Charulata: the pinnacle of Satyajit Ray’s art

The great Bengali director Satyajit Ray established a reputation as a realist with his classic debut Pather Panchali, but by the time of his 1964 masterpiece Charulata was pushing in a new, exquisite direction.

20 August 2014

By Geoff Andrew

Charulata (1964)

 

Mention Indian cinema to most people these days and they’ll probably think of Bollywood: songs, dance, melodramatic stories, glamorous stars, spectacular production design. But before these Hindi movies began winning widespread international recognition, what was probably best known in the west was the less extravagantly stylised, rather artier fare made mainly by Bengali filmmakers like Mrinal Sen, Ritwik Ghatak and – most famous of all – Satyajit Ray. Ray gave us the ‘Apu trilogy’ the first part of which – his multi-award-winning feature debut Pather Panchali (1955) – single-handedly changed the way the rest of the world thought about Indian cinema.


Charulata (1964)

Revealingly, one of the awards that film won was the ‘best human documentary’ prize at the 1956 Cannes Film Festival. (That year’s Palme d’Or, ironically, went to Jacques-Yves Cousteau and Louis Malle’s Le Monde du silence – the only documentary to be given the top prize prior to Michael Moore’s Bowling for Columbine in 2002.) Ray’s film is most emphatically not a documentary – it was based on the well-known autobiographical novel by Bibhutibhushan Bandyopadhyay. But what one certainly takes away from a first viewing are its clear, deep sympathy for its characters as they struggle with life’s sometimes cruel vicissitudes and its seemingly unvarnished realism.

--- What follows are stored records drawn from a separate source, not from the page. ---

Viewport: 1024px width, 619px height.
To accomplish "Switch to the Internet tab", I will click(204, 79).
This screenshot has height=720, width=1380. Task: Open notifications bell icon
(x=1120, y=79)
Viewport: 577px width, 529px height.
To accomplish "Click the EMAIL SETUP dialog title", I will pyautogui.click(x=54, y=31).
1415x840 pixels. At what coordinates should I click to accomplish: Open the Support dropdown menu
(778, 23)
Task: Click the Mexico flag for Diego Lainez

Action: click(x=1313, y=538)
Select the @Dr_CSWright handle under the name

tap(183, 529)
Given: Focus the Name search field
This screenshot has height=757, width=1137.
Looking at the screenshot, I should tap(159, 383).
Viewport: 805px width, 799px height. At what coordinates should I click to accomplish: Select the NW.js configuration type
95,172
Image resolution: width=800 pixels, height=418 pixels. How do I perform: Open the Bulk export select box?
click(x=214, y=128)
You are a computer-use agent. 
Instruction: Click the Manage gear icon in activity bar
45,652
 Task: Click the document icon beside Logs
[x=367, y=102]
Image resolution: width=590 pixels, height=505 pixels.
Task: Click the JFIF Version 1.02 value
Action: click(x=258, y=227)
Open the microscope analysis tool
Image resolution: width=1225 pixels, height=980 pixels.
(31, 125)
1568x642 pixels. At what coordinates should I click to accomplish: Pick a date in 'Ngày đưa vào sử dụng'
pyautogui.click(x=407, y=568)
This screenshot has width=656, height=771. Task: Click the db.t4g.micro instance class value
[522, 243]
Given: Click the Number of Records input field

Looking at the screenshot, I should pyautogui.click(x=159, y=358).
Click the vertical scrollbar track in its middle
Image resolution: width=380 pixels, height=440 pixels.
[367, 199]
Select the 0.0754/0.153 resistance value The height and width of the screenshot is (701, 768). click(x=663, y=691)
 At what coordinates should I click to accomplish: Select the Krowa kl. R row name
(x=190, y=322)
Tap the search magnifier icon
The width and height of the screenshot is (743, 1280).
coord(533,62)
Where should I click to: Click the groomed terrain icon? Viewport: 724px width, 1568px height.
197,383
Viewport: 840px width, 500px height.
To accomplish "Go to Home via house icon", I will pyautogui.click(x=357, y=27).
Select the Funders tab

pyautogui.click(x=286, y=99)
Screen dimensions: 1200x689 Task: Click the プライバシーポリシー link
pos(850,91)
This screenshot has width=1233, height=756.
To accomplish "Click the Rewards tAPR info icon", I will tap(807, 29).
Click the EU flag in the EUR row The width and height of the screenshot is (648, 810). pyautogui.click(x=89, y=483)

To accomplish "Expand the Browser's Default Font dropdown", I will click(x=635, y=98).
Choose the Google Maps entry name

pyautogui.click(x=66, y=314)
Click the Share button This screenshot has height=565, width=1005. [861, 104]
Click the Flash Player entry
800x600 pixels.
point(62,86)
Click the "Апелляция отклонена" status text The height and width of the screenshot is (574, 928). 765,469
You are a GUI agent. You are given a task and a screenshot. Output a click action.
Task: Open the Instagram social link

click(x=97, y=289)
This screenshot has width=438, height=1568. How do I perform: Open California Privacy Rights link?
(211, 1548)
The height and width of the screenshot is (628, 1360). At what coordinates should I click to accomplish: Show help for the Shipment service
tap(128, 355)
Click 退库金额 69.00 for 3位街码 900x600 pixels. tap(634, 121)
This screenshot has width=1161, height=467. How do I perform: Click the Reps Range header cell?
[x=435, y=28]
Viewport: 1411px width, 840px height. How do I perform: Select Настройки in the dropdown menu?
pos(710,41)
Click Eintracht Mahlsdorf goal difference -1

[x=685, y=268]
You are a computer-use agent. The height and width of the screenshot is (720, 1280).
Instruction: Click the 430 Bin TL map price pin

Pather Panchali oozes humanism, and indeed feels almost like a documentary. And since the subsequent two instalments of the trilogy – Aparajito (The Unvanquished, 1956) and Apur Sansar (The World of Apu, 1959) – continued in more or less the same vein, Ray was for many years often thought of primarily as a realist in the humanist tradition. It didn’t help that one of Pather Panchali’s detractors – François Truffaut – was alleged to have said: “I don’t want to see a film of peasants eating with their hands.”

Charulata (1964)

Many, quite rightly, disagreed with that sentiment; it’s not a film’s subject matter that defines its worth, but what it says and how it says it. But the fact remains that Ray was categorised by many as a filmmaker of a certain rather worthy kind who was interested in certain rather worthy kinds of subjects. After all, hadn’t he helped out Jean Renoir – famous for some of the great realist movies of the 1930s – when he was in India making The River (1951)? And hadn’t Ray himself said that it was seeing Vittorio De Sica’s neorealist fable Bicycle Thieves (1948) during a trip to London that had made him want to become a filmmaker?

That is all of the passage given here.